We will retain your or your child’s information for as long as your child’s account is active or as needed to provide services. We will retain and use the information as necessary to comply with our legal obligations, resolve disputes, and enforce our agreements. Parents have the right to approve or delete their child’s accounts. They may also request their child’s information or provide their child’s name, Grom Name, and email address in order to create the account. Parents may request to delete their child’s account by emailing us at support@gromsocial.com. Please include the child’s username and parent email address.

12. PROMOTIONAL COMMUNICATIONS

By following the unsubscribe instructions in the emails you receive, you may opt out of receiving promotional emails. If you choose to opt out of promotional emails, you may still receive emails about your account, subscription, and membership activity.

13. PUSH NOTIFICATIONS

Your child may receive push notifications relating to activities on the Grom Social App on your child’s mobile device after parent authorization is granted.. Push Notifications may be deactivated at any time by changing the notification settings in your child’s Grom Social profile settings or on your child’s mobile device settings.
== == ==
(Assigned task 1): In the privacy policy, rewrite everything from "12. PROMOTIONAL COMMUNICATIONS" down to "mobile device settings.", putting "tablet" wherever "mobile device" appears.
(Assigned task 2): Put this sentence from the privacy policy into Spanish: "If you choose to opt out of promotional emails, you may still receive emails about your account, subscription, and membership activity."

(Dataset entries):
== == ==
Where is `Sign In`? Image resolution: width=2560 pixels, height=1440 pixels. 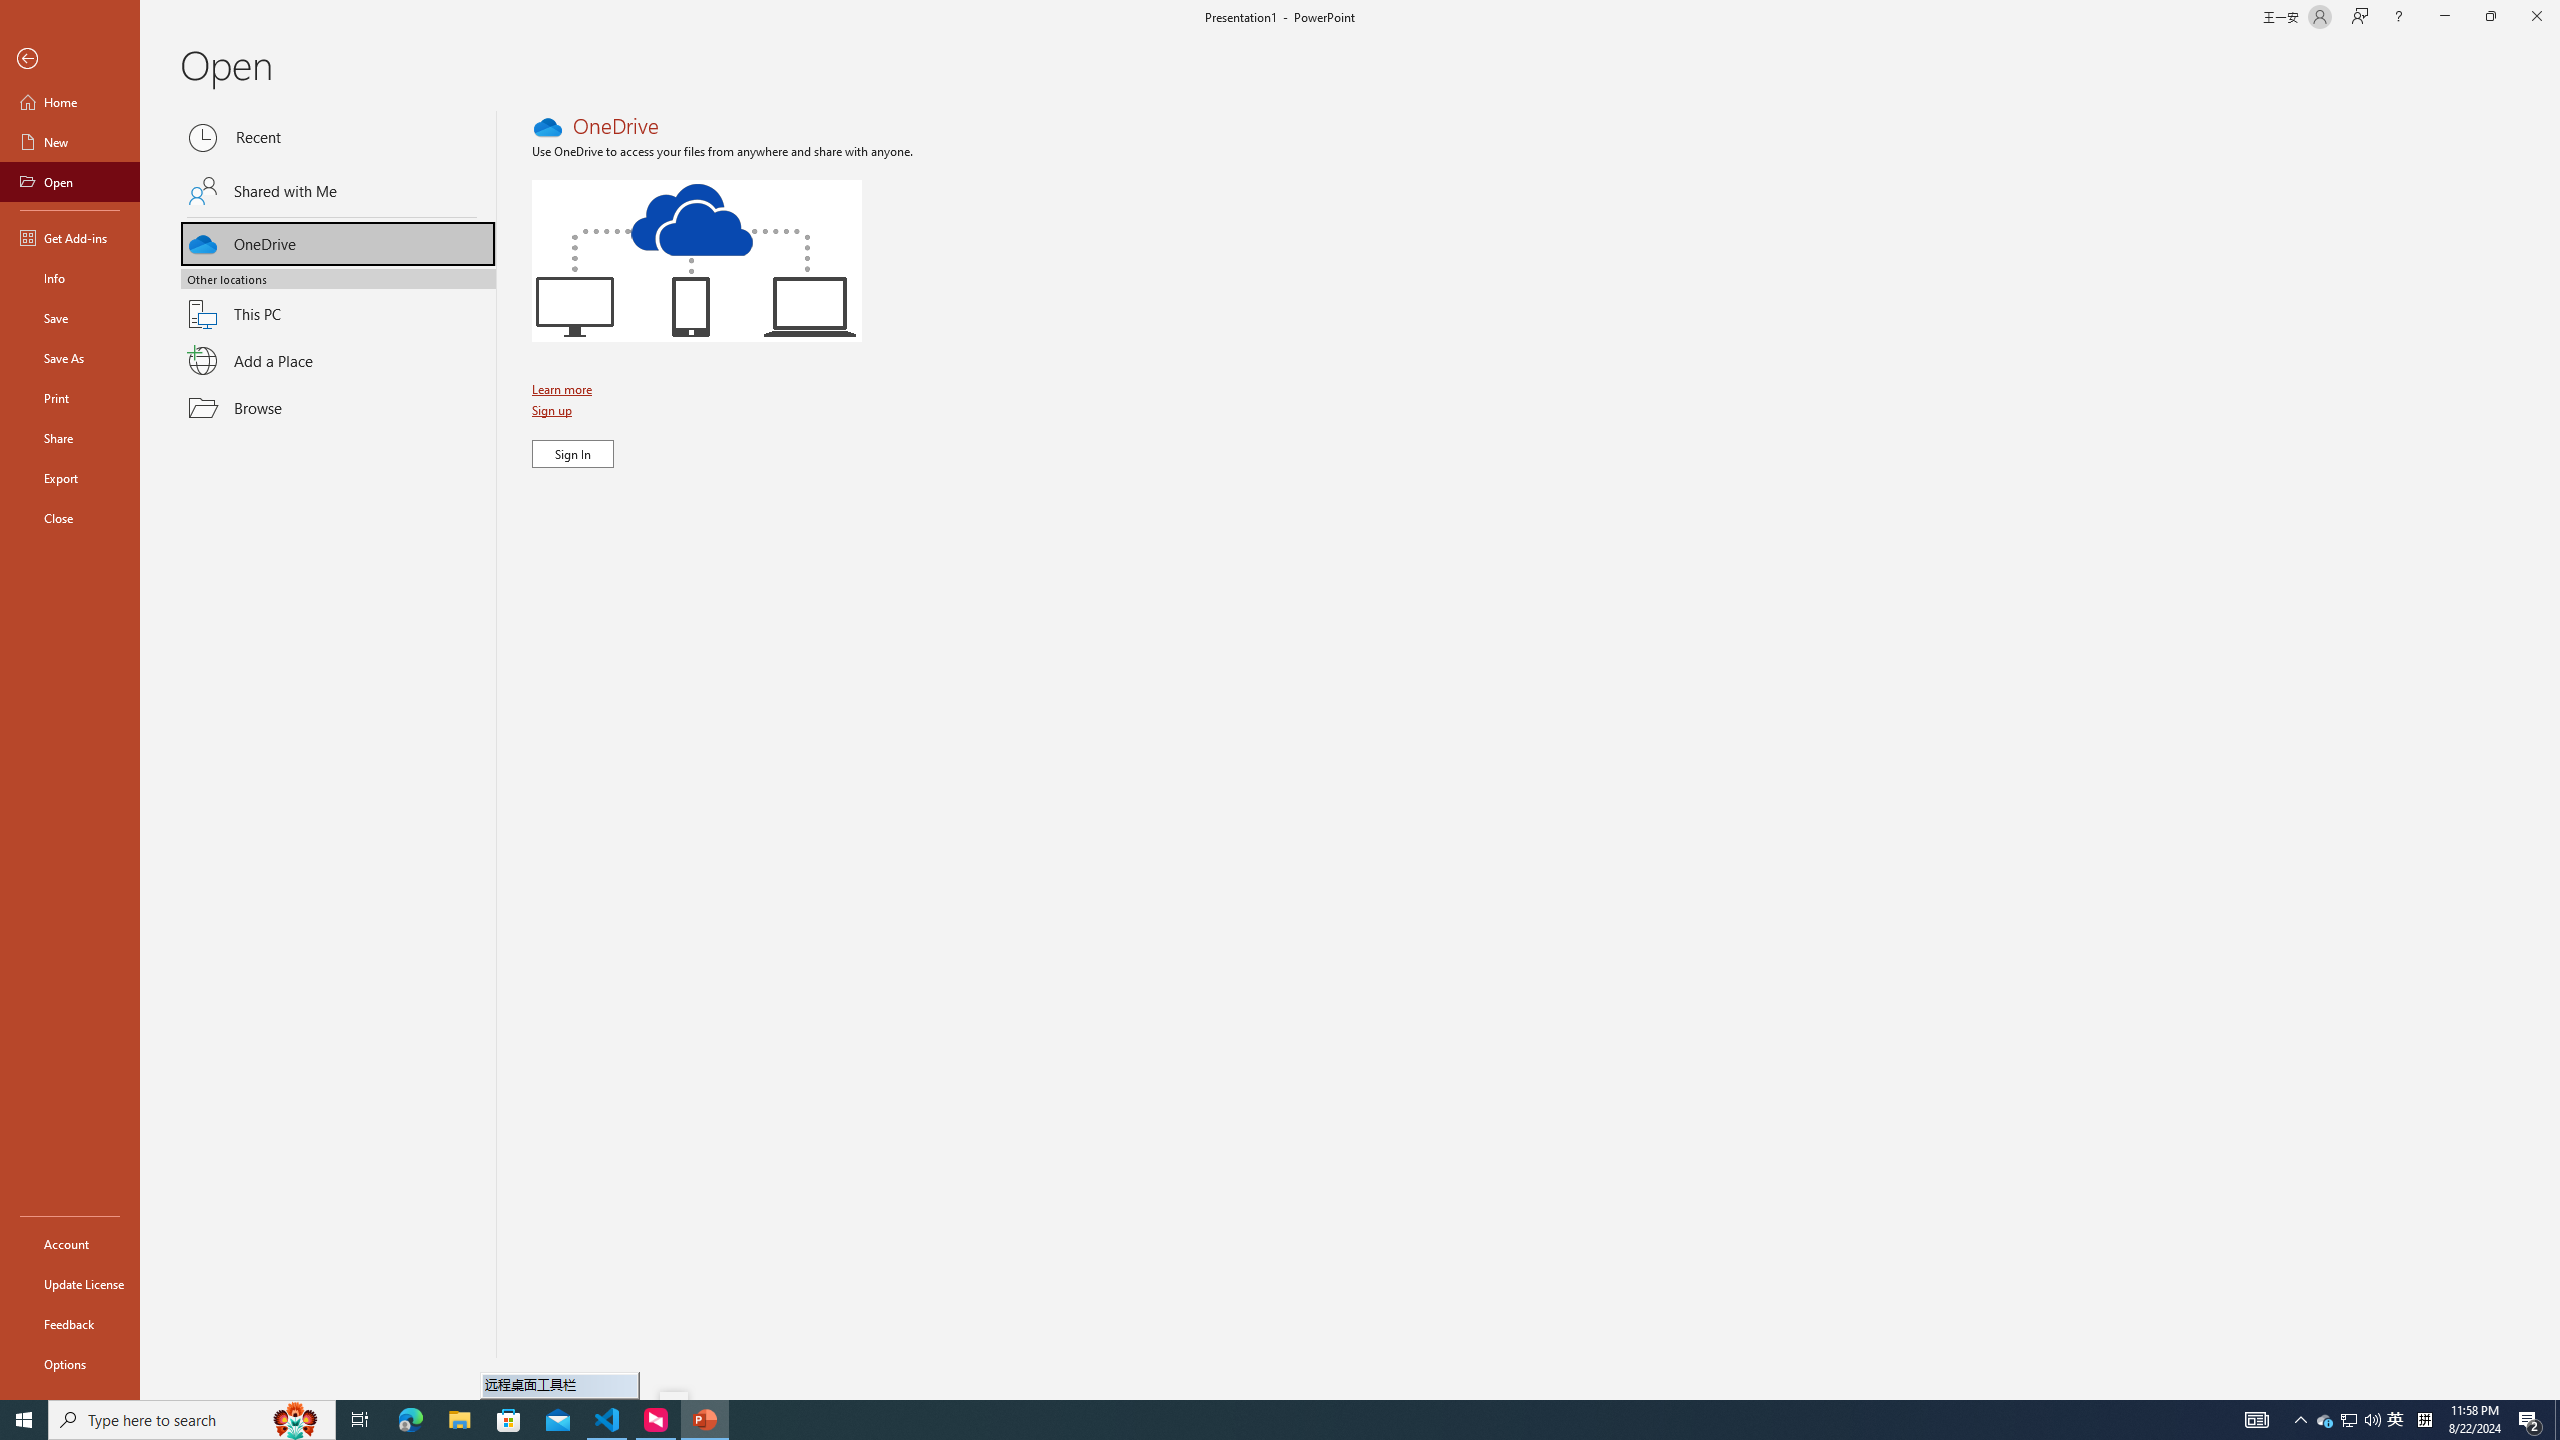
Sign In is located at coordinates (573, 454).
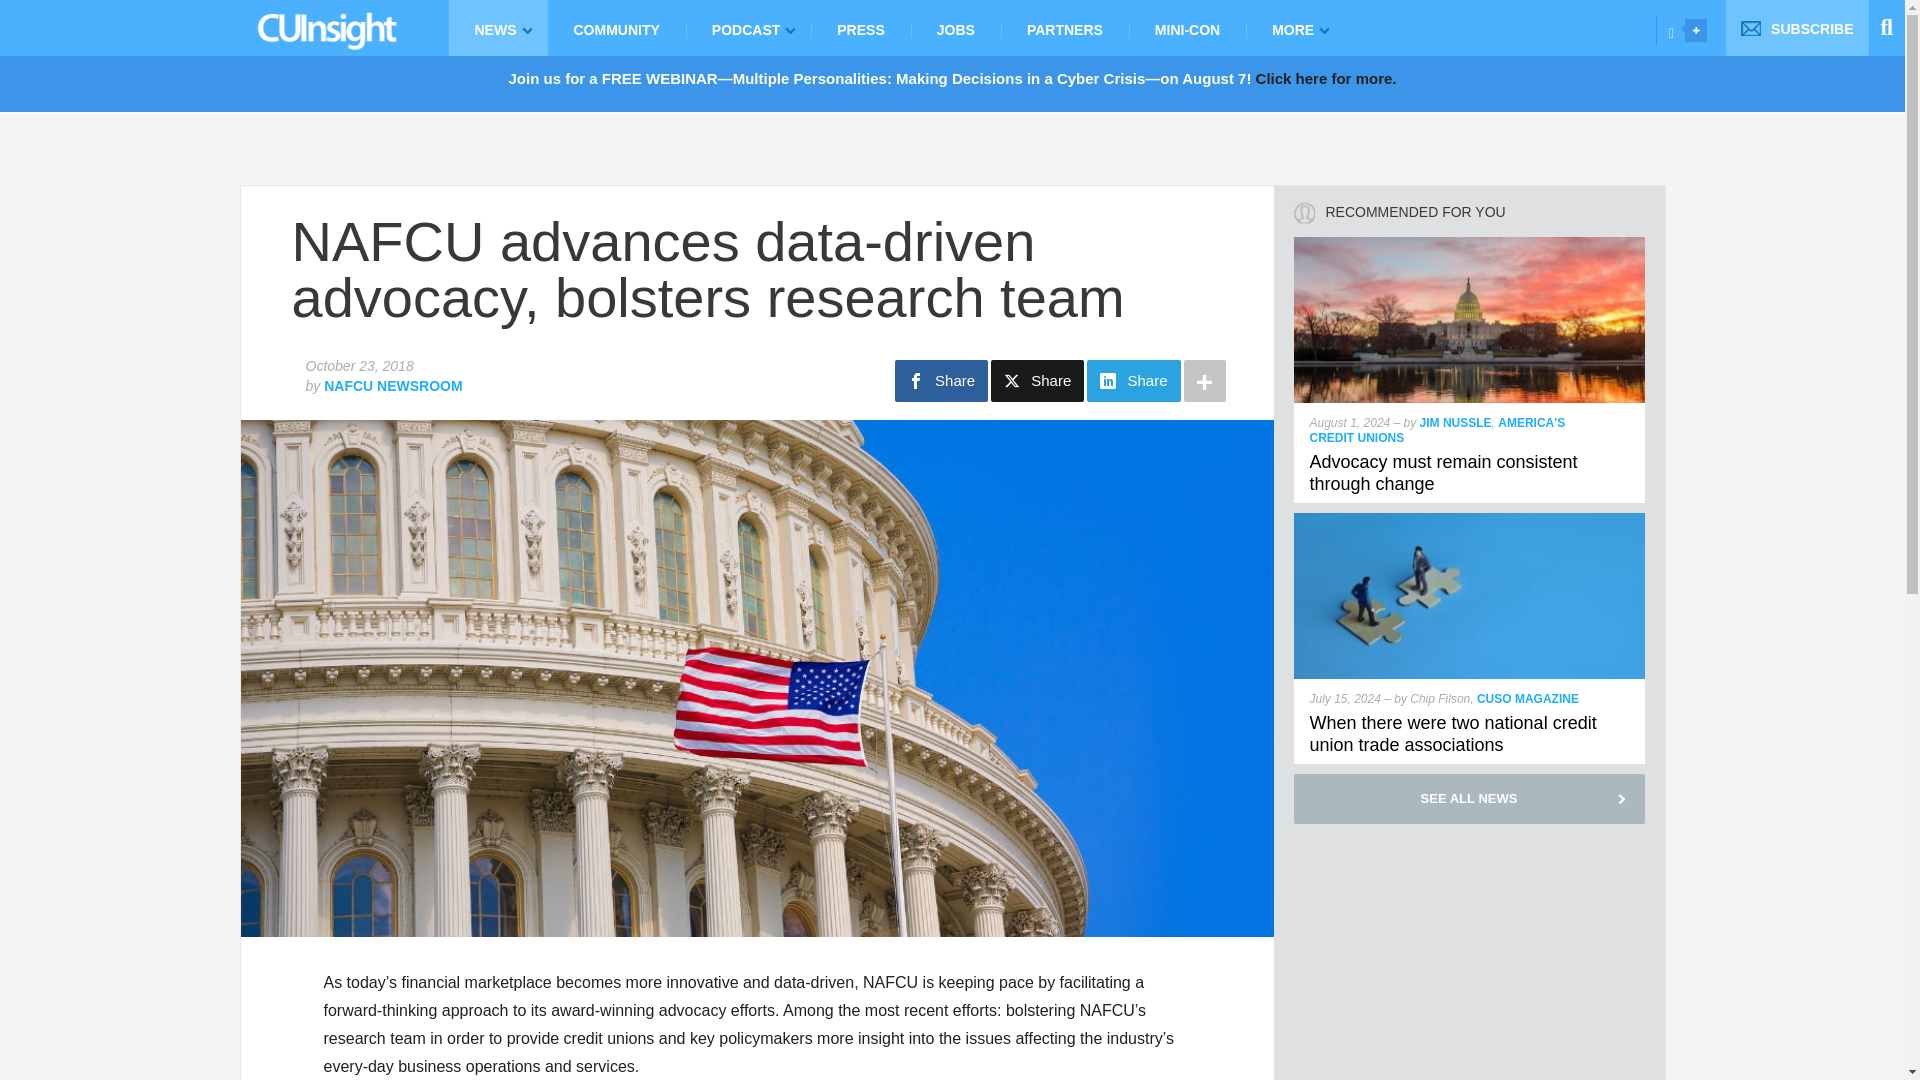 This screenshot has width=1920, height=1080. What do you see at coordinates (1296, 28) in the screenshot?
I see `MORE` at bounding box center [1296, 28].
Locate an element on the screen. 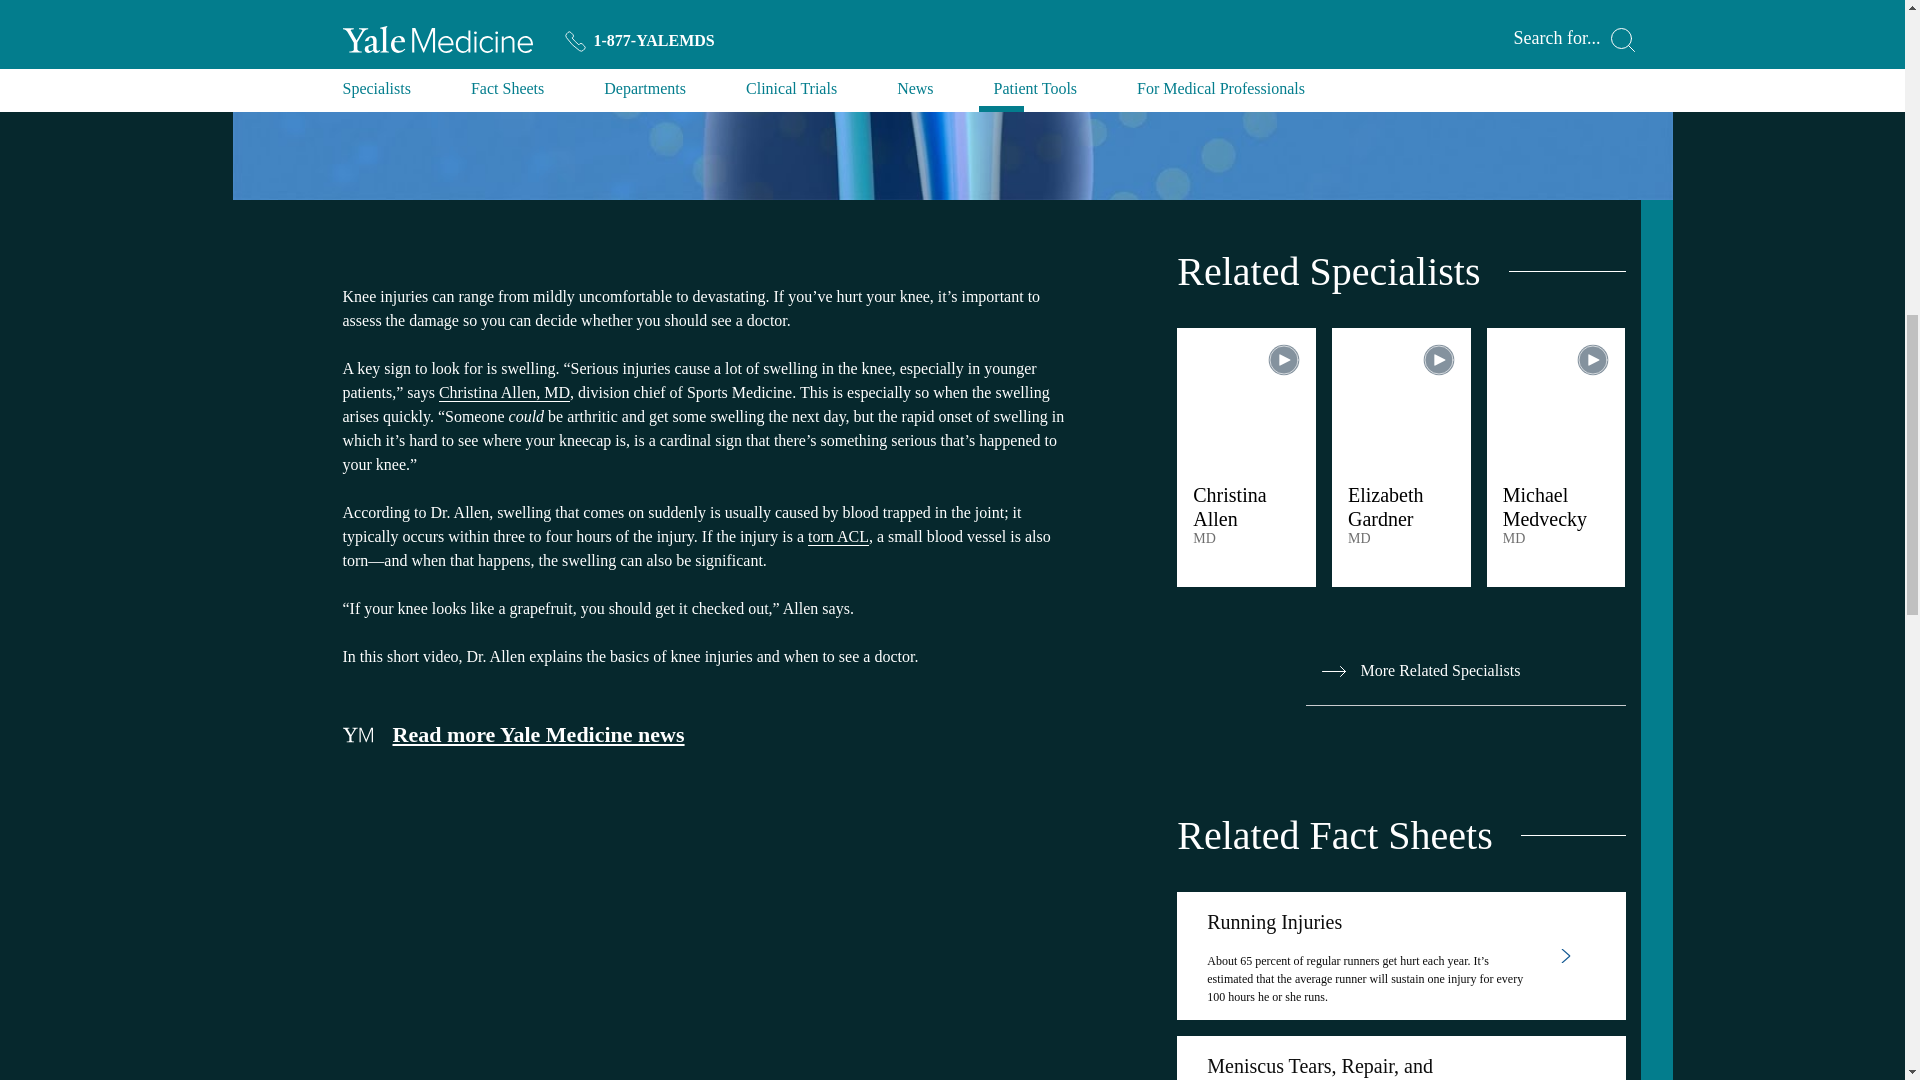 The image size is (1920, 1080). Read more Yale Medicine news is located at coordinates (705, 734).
== == ==
(Result 1):
12. PROMOTIONAL COMMUNICATIONS

By following the unsubscribe instructions in the emails you receive, you may opt out of receiving promotional emails. If you choose to opt out of promotional emails, you may still receive emails about your account, subscription, and membership activity.

13. PUSH NOTIFICATIONS

Your child may receive push notifications relating to activities on the Grom Social App on your child’s tablet after parent authorization is granted.. Push Notifications may be deactivated at any time by changing the notification settings in your child’s Grom Social profile settings or on your child’s tablet settings.

(Result 2): Si decide dejar de recibir correos electrónicos promocionales, es posible que aún reciba correos electrónicos sobre su cuenta, su suscripción y la actividad de su membresía.